Regisseurinnen im Iran – überraschend und facettenreich

Viele iranische Filme sind international ebenso bekannt und erfolgreich wie ihre Regisseure. Doch ganz anders sieht es bei den iranischen Regisseurinnen aus. Dabei gibt es im Iran eine breite Vielfalt an Filmemacherinnen und Werken zu entdecken.

Von Fahimeh Farsaie

Iranisches Kino? Klar, das kennt jede*r Filmkritiker*in. Namen wie Abbas Kiarostami, Mohsen Makhmalbaf, Bahman Ghobadi, Jafar Panahi und Asghar Farhadi liest man oft auf den Feuilletonseiten deutscher Zeitungen, wenn es um Filme aus dem Iran geht. Doch bei iranischen Regisseurinnen wird es schwieriger, Namen zu nennen. Und die, deren Namen dann fallen, leben häufig im Ausland: Samira Makhmalbaf, Shirin Neshat und Marjan Satrapi.

=-=-=

#### AUFGABENSTELLUNG:
a) Extrahieren Sie aus dem Seitenauszug wortgetreu den Abschnitt, der mit „Regisseurinnen im Iran“ beginnt und sich bis einschließlich „Werken zu entdecken.“ fortsetzt.
b) Prüfen Sie anhand des Seitenauszugs, ob die folgenden Aussagen zutreffen, und antworten Sie jeweils mit Ja oder Nein samt dem entscheidenden wörtlichen Zitat:
(i) Der Name Jafar Panahi taucht oft auf den Feuilletonseiten deutscher Zeitungen auf.
(ii) Im Iran gibt es nur wenige Filmemacherinnen.
(iii) Shirin Neshat wird unter den Regisseurinnen genannt, die häufig im Ausland leben.
c) Beantworten Sie zum Seitenauszug kurz die folgenden Fragen:
(i) Welcher Name steht in der Autorenzeile?
(ii) Wie bekannt sind viele iranische Filme international im Vergleich zu ihren Regisseuren?
(iii) Welcher Regisseur steht in der Namensliste der Feuilletonseiten an letzter Stelle?
Als Grundlage dient ausschließlich der Seitenauszug.

[Datensätze zur Lokalisierung von Wörtern und Elementen]
=-=-=

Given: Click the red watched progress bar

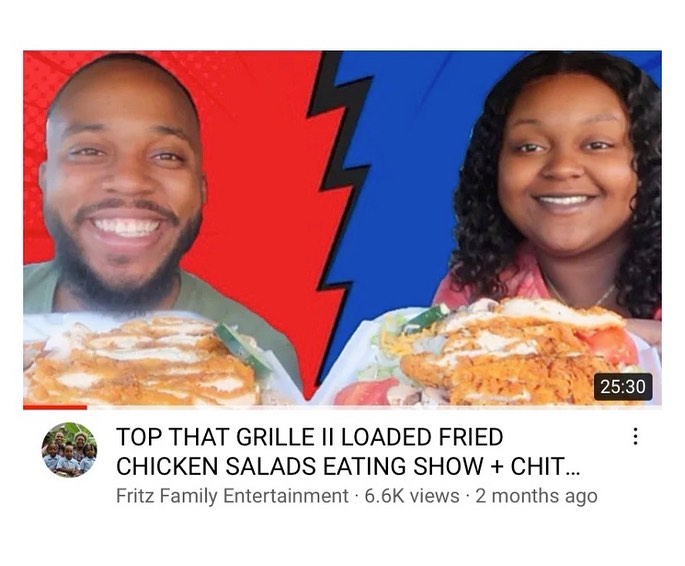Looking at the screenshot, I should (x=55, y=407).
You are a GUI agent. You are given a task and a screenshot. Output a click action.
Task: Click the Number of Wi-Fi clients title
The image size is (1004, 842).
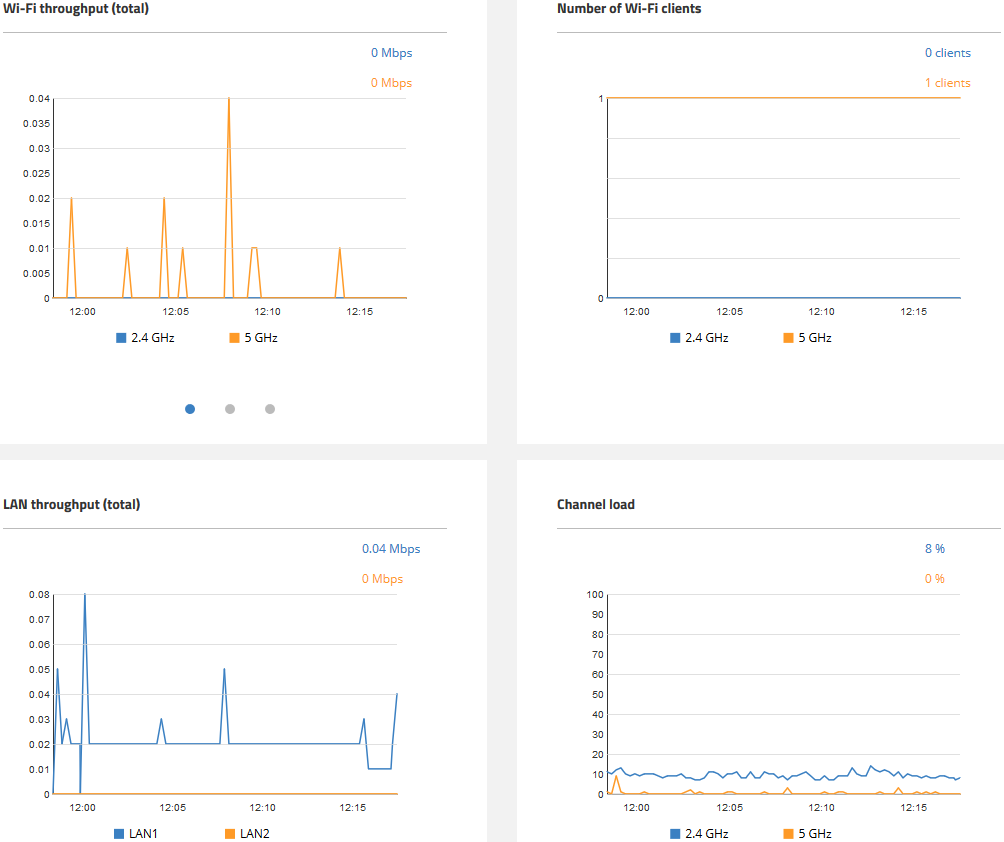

=-=-=

#### LÖSUNGEN:
a)
Regisseurinnen im Iran – überraschend und facettenreich

Viele iranische Filme sind international ebenso bekannt und erfolgreich wie ihre Regisseure. Doch ganz anders sieht es bei den iranischen Regisseurinnen aus. Dabei gibt es im Iran eine breite Vielfalt an Filmemacherinnen und Werken zu entdecken.

b)
(i) Ja: „Namen wie Abbas Kiarostami, Mohsen Makhmalbaf, Bahman Ghobadi, Jafar Panahi und Asghar Farhadi liest man oft auf den Feuilletonseiten deutscher Zeitungen“
(ii) Nein: „Dabei gibt es im Iran eine breite Vielfalt an Filmemacherinnen und Werken zu entdecken.“
(iii) Ja: „Und die, deren Namen dann fallen, leben häufig im Ausland: Samira Makhmalbaf, Shirin Neshat und Marjan Satrapi.“

c)
(i) Fahimeh Farsaie
(ii) Ebenso bekannt und erfolgreich wie ihre Regisseure
(iii) Asghar Farhadi